ZETDC's acting western region general manager Engineer Lloyd Jaji said they were now struggling to replace the cables due to inadequate resources.

"The permanent solution is to replace copper cables with aluminium ones which we have run out of stock. We have engaged the army and the police including people at the highest level in the province to assist us in this fight against copper theft," he said.

"There are also allegations that some of our employees are involved and if they are caught, they should also face the music."

Eng Jaji said last year police arrested 68 suspects in connection with theft of copper cables. "The major challenge is that whenever we replace copper cables, thieves go and attack another area resulting in a power blackout," he said.

Eng Jaji said all suburbs in the city are affected by daily copper thefts. Bulawayo police spokesperson Inspector Abednico Ncube said they were concerned over rampant theft of copper cables. He urged residents in the affected areas to work with police and ZETDC in surveillance and increasing security around power lines.
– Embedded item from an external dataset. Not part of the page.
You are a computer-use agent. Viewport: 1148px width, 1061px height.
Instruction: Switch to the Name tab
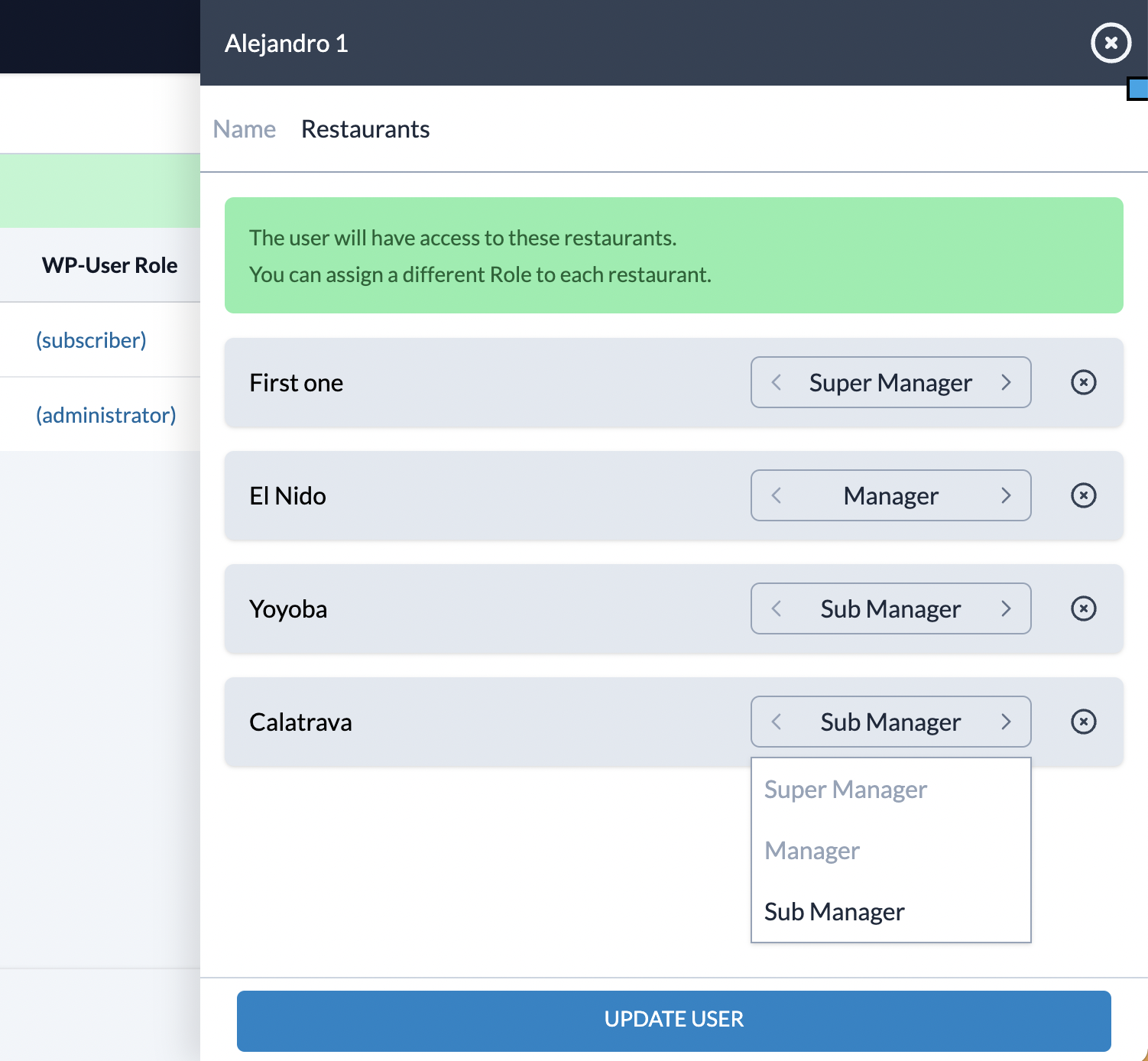coord(244,129)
"People are being arrested and as we speak, we have 21 cases pending trial before the courts. We continue to encourage residents to investigate whenever there is a power outage in their area and inform us," said Insp Ncube.

"We have also established that culprits are people within those localities and they stray into people's yards and cut copper cables. Some of these criminals are locals and out of 30 suspects that we recently arrested, most of them are from Bulawayo except for three from Harare and their car was impounded."

Insp Ncube said copper thieves are operating as a syndicate with some of the loot being smuggled into neighbouring countries such as South Africa.